Living up to its promise of bringing top-notch camera technologies to Windows Phones, Nokia (NYSE:NOK) introduced the Lumia 1020 to much fanfare Thursday. Coming on the heels of the recently launched Lumia 925 and 928, the 1020 is Nokia’s most ambitious Windows Phone till date with a jaw-dropping 41-megapixel camera – the same technology that Nokia had debuted with the Symbian-powered 808 PureView last year.
While the new Lumia may not look very different from the high-end Lumia 9xx series on the outside, it is packed with several camera features such as a six-lens Carl Zeiss optics, an ultra-large image sensor, optical image stabilization (OIS) that lets you take photos while moving as well as a very powerful Xenon flash. Although Nokia’s stock did not move much on the announcement which was expected given that the smartphone had been heavily leaked and rumored prior to the launch, it is without a doubt a very important milestone for the Finns who have been looking to differentiate their phones from rivals with high-end camera technology and other hardware features. At a time when there seems to be a serious lack of meaningful differentiation among smartphones, the Lumia 1020 does offer a compelling picture-taking experience. However, whether this is the innovation that the market has been waiting for, is a tough question to answer.
Is 1020 Only A Marketing Stunt?
Along with hardware, Nokia has innovated on the software side, bringing new features such as the Nokia Pro Camera and Smart Camera modes to its Lumia line. With these features, Nokia is counting on there being enough number of high-end users that want to take better high-quality photos with their smartphones. In doing so, it is looking to mask the app disadvantage that the Windows Phone ecosystem currently has by spawning a new generation of camera hybrids. At a time when consumers are increasingly taking to mobile devices for their photo consumption needs (amply exemplified by the Instagram phenomenon), Nokia’s wager may just work out. But, for that to happen, it needs to get the 1020 into as many hands as possible.
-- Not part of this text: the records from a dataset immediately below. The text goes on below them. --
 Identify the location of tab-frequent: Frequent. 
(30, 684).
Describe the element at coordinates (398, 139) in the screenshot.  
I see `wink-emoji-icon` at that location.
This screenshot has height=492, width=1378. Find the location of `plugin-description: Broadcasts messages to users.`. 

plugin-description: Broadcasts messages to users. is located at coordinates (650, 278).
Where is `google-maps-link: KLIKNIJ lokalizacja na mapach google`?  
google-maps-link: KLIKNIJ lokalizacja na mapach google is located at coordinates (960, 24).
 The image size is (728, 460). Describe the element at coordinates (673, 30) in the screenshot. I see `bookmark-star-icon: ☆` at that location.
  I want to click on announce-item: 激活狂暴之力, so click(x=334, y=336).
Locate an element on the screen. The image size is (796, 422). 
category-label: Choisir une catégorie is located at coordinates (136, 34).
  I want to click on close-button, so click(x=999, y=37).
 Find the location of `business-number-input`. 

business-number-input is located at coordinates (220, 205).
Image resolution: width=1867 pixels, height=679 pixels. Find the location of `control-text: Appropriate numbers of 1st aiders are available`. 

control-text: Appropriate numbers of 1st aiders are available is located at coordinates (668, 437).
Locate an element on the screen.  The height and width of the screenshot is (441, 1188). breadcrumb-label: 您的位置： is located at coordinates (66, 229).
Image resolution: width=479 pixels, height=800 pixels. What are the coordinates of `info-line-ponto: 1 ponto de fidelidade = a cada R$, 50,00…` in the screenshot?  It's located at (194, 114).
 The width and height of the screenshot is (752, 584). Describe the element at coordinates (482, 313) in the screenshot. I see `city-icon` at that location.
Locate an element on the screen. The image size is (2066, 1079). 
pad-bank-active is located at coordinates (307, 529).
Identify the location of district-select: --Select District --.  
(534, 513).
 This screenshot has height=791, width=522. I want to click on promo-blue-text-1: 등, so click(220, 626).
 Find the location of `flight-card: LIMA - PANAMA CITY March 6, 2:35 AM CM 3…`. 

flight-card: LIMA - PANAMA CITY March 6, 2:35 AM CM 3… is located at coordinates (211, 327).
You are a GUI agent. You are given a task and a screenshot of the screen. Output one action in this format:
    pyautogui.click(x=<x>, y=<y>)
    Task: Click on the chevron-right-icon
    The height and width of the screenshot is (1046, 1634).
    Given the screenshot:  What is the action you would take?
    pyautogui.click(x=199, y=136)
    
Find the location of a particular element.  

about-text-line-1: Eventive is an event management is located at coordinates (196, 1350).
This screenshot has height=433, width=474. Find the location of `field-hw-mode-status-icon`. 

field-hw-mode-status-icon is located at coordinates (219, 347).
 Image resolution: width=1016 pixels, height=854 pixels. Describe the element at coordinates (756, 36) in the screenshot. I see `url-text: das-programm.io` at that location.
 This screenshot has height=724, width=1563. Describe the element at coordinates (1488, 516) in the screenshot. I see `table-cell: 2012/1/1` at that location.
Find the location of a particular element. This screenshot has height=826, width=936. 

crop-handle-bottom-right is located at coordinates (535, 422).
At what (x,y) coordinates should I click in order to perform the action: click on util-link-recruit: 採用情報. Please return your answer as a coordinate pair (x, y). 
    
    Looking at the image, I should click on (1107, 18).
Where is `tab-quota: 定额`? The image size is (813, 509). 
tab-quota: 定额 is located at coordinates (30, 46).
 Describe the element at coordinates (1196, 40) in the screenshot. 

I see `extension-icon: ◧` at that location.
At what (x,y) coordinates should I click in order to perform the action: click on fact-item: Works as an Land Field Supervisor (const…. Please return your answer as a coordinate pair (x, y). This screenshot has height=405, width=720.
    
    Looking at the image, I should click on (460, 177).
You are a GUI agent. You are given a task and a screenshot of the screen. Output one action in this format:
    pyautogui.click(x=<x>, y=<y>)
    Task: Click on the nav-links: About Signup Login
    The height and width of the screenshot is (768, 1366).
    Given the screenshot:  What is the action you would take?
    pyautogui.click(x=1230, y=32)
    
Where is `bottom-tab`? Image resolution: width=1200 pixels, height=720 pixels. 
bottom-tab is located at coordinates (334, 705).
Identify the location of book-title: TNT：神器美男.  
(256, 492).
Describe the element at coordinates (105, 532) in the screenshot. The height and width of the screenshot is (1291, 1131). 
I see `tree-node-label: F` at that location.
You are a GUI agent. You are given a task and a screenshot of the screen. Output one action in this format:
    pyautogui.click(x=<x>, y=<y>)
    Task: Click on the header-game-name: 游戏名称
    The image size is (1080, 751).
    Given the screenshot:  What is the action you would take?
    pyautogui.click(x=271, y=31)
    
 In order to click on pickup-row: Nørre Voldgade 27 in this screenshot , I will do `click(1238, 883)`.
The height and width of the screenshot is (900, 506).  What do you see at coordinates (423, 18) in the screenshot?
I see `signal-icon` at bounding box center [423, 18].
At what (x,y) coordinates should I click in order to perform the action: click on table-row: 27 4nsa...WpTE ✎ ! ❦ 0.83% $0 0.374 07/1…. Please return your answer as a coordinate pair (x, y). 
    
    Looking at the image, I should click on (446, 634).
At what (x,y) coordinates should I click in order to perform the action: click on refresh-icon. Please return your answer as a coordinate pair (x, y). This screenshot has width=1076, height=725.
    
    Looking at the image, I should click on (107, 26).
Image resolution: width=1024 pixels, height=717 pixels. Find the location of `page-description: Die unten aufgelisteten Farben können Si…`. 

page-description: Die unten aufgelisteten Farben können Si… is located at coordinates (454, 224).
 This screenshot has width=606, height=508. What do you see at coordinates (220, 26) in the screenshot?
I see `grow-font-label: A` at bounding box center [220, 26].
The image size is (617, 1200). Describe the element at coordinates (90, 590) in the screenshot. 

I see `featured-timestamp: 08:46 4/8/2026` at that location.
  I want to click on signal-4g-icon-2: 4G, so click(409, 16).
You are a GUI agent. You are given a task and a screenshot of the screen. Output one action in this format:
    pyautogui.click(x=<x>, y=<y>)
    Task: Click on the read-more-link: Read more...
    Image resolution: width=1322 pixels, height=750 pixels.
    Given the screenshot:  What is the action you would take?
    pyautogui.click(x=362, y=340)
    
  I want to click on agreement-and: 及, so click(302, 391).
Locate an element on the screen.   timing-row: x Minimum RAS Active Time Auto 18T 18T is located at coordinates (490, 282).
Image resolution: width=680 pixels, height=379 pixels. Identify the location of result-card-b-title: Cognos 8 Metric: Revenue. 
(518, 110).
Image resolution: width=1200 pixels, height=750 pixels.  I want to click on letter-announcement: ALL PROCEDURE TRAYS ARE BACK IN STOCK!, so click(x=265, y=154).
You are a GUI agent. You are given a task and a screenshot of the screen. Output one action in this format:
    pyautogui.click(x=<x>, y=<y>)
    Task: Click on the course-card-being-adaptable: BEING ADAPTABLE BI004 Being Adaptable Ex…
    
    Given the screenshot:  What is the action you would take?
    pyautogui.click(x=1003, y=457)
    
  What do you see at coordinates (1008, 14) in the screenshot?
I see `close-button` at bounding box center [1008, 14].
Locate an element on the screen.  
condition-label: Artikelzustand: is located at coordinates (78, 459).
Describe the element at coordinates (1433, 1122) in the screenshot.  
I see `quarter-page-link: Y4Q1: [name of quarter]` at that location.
However, Nokia is launching the latest Lumia though an exclusive agreement with AT&T in the U.S. This could hurt sales by limiting the addressable customer base, but the Lumia brand will also receive a boost from AT&T’s marketing spend. At the same time, Nokia is positioning the 1020 as an ultra high-end mobile device, pricing the base model at $299 – a cool $100 over the iPhone 5 (although it must be added that the 1020 has 32GB of memory in its basic version, double that of the iPhone). The pricing strategy shows that Nokia is looking to attract only a very niche set of consumers for a new camera technology that isn’t available on rival smartphones. True to its word, Nokia has now launched a Windows Phone at almost every price tier (except the very low-end) – even creating one that didn’t exist before. In more ways than one, Nokia is treading the same path as Samsung, flooding the market with smartphones and getting more marketing dollars behind the products.
All the attention that Nokia is grabbing with its head-turning 41-megapixel camera may not translate into hard numbers for the expensive 1020, considering the hold that Android and the iOS have on the market. But the halo effect that such an innovative product will have on the cheaper Lumias may be Nokia’s end game here.